Mentre sono in corso studi sull’embrione di dinosauro che fa ripensare alle fantascientifiche immagini del celebre film Jurassic Park, lo scorso dicembre un collezionista italiano si è aggiudicato per 300 mila euro il fossile completo di un Hypacrosaurus, erbivoro di 70 milioni di anni fa, appartenente alla famiglia degli adrosauridi, dinosauri detti “dal becco d’anatra” perché avevano il muso schiacciato proprio come quello delle anatre.
Questo rettile di oltre quattro metri, ritrovato negli Usa, molto probabilmente non finirà in un museo, ma in un salotto. Si sta infatti diffondendo una nuova forma di collezionismo, che porta ad acquistare gli scheletri riassemblati di enormi animali preistorici come fossero vere e proprie opere d’arte, al pari di quadri o mobili antichi.

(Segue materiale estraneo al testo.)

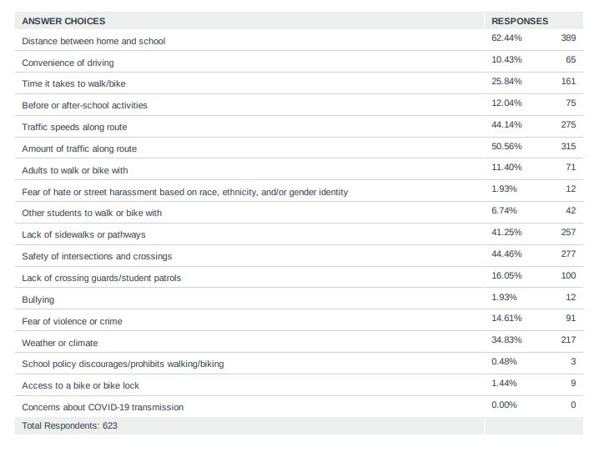This screenshot has height=452, width=599.
Task: Click the ANSWER CHOICES column header
Action: 63,21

Non sono solo i grandi collezionisti ad investire, come nel caso della vendita del T-Rex Stan, che prende nome da Stan Sacrison che lo scoprì in South Dakota nel 1987, battuto lo scorso ottobre da Christie’s all’interno di un’asta di arte moderna e contemporanea all’incredibile cifra di 31,8 milioni di dollari, tanto per citare uno dei casi più famosi. Il mercato dei fossili, nato negli Stati Uniti, dove l’ingresso delle grandi Case d’Asta e la partecipazione come attori principali di Musei di Scienze Naturali di tutto il mondo ha dato un forte impulso iniziale, si è progressivamente esteso fino a ricomprendere anche piccoli investitori.
In Europa, il settore è cresciuto a partire dal 2006 circa e, dopo gli strascichi della crisi mondiale degli anni successivi al 2008, ha avuto una forte ripresa che non è stata interrotta dalla pandemia in corso. Anzi, negli ultimi tempi si sono diffuse anche le aste online, che, grazie anche ai prezzi accessibili – da mille o duemila euro per delle lastre di pesci fossili – hanno coinvolto un sempre maggior numero di investitori.
Secondo alcuni analisti del mercato, però, i veri dinosauri non sarebbero quei fossili che ora tanto interessano collezionisti e investitori privati, ma le banche di investimento più grandi del mondo, le prime dieci delle quali movimentano da sole gran parte della finanza globale. Essere dinosauri, in questo caso, significa perciò essere sistemici, con tutte le conseguenze che questo fatto comporta. Le banche di investimento sono fra i principali pilastri del sistema finanziario insieme alle banche centrali e alle controparti centrali. Difficile quindi non pensare che le vicende che le riguardano strettamente non contagino l’intero sistema finanziario, come nel caso della crisi innescata dal fallimento di Lehmann Brothers.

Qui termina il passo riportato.